In researching and writing about the 1960s, my life has been made much richer by virtue of getting to know many of the people who made that history. More meaningful still have been the ongoing relationships, some of which are now more than a decade old. I am particularly thankful for Jeri (Cross) Redcorn’s and Sandra (Johnson) Osawa’s willingness to let me include the words they wrote as college students attending the Workshop on American Indian Affairs. Angela Russell graciously permitted me to include her reflections on participating in the Selma-to-Montgomery March originally published in Americans before Columbus. Della Warrior has always been generous, sharing her life experiences and personal papers with me. In addition to leading to the inclusion of Clyde Warrior’s words in this volume, my relationship with her set the next destination of my intellectual journey, a biography of her late husband.
Mark Simpson-Vos, editorial director of the University of North Carolina Press, has been a stalwart supporter of this project from its inception all the way through to its completion. I am so very thankful for his patient encouragement and keen insights over the years.

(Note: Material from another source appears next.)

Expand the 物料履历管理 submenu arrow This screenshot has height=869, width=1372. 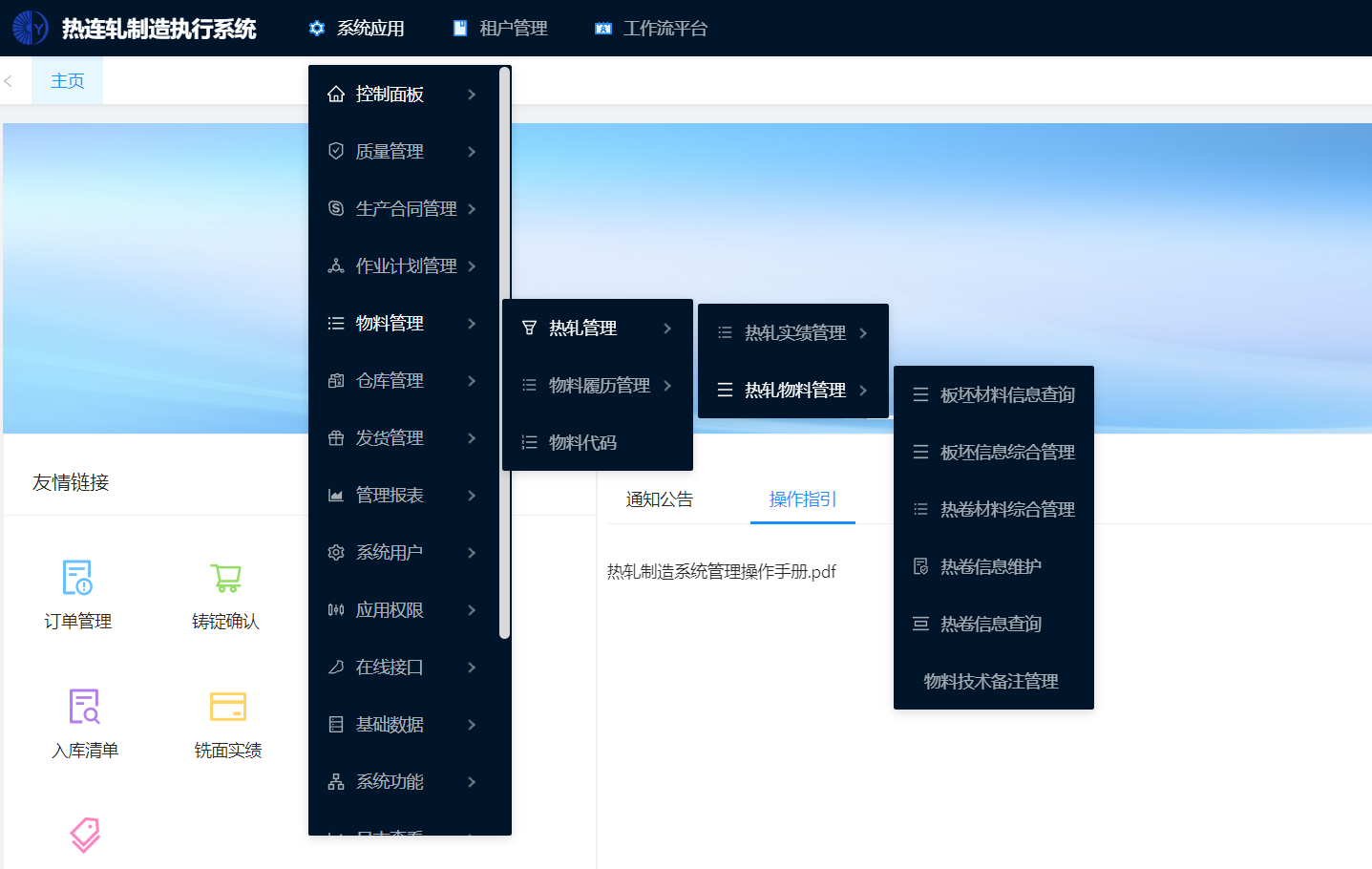pyautogui.click(x=667, y=386)
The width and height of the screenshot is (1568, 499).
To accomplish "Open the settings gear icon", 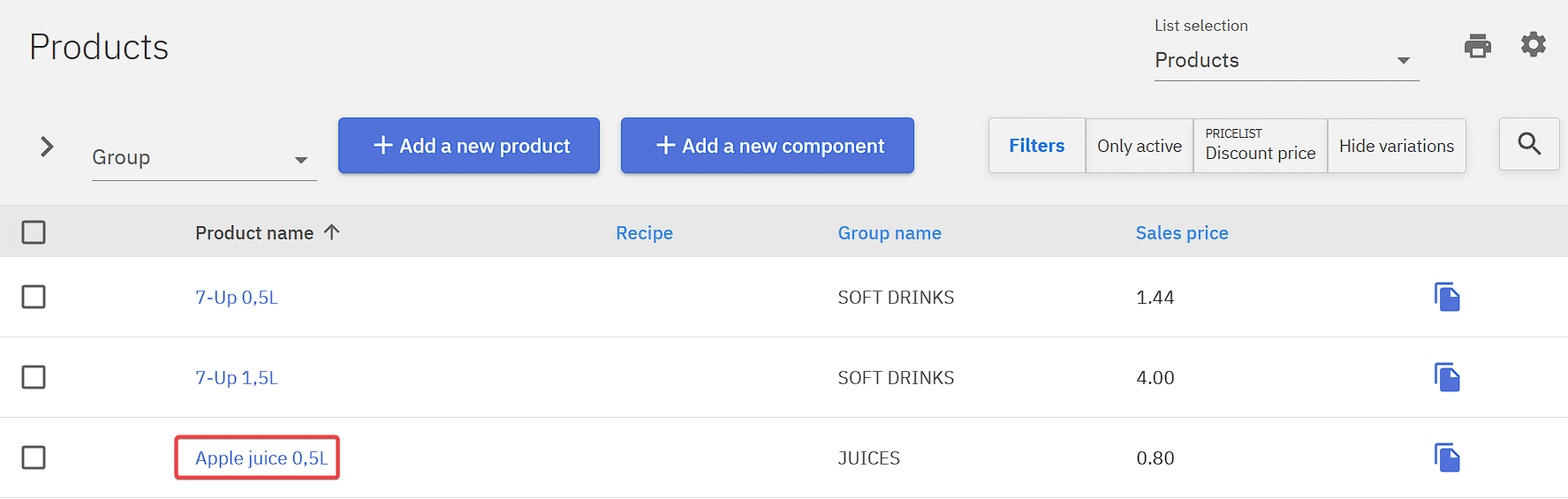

The readers of this volume’s prospectus and earlier iterations provided critical feedback and were instrumental in streamlining its organization, sharpening its focus, and correcting at least one bad date. Any errors that remain are my responsibility alone.
And last, I would like to close with the words of Ponca activist Clyde Warrior. “The foundation of any individual . . . is his family,” he wrote in 1965. “In today’s society when the ‘chips are down’ and an individual needs help . . . he can only turn to his family. . . . This is a painful lesson everyone learns as they grow older.”2 The five years it took to write Say We Are Nations taught me the truth of this insight. I thank my wife, N. Nicole Cobb, and my daughters, Anna and Molly, for once again understanding the demands of my solitary craft. As they have always done, my parents read and offered critical feedback on every word of every page. And my dad, a skilled anthropologist whose interest in Native America inspired my own, is the “someone” referred to in the introduction who read all of these documents aloud the second time so I could check the transcriptions for accuracy.